Stripe Inc., one of the world’s most valuable startups, will cut more than 1,000 jobs as it seeks to control costs.
Stripe Inc., one of the world’s most valuable startups, will cut more than 1,000 jobs as it seeks to control costs in anticipation of an economic downturn.
The payments company will cut its workforce by 14% this week, bringing its workforce to nearly 7,000 as of February, co-founders Patrick and John Collison said in an email to staff seen by Bloomberg News. The two pledged to cut spending more broadly as they prepare for “lean times.”
“We were far too optimistic about the near-term growth of the Internet economy in 2022 and 2023, underestimating both the likelihood and impact of a broader slowdown,” the Collison brothers said in the email. “We’ve grown operating costs too fast. Buoyed by the success we are seeing in some of our new product areas, we have grown coordination costs and introduced operational inefficiencies.”

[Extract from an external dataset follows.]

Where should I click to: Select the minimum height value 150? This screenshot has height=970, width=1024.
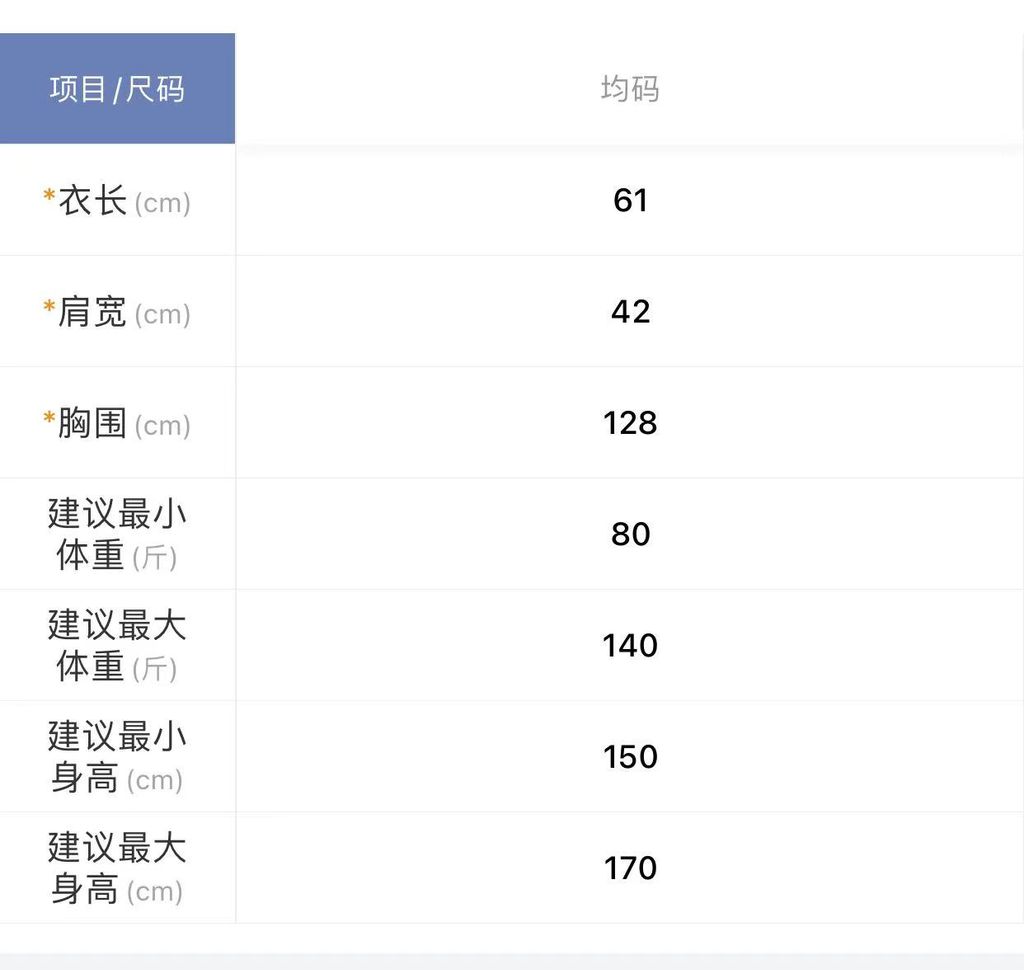point(630,756)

Stripe and its publicly traded rivals have seen valuations plummet as online spending growth slowed in the wake of the pandemic, just as supply chain disruptions and once-in-a-generation inflation also hurt business. The company told executives in July that its internal valuation for the company had fallen to about $74 billion, compared to the $95 billion it received during its most recent fundraising.
The Collisons said the workforce changes would not have an even impact on the company, noting that recruiting activities would be disproportionately affected as the company plans to hire fewer people next year. Outgoing employees will receive at least 14 weeks of severance pay, and the brothers have vowed to pay annual bonuses and unused paid time off for all employees affected by the cuts.
“Stripe is not a discretionary service that turns customers off when budgets are under pressure,” the Collisons said. “However, we must align the pace of our investments with the reality around us. Doing good by our users and our shareholders (including you) means embracing reality as it is.”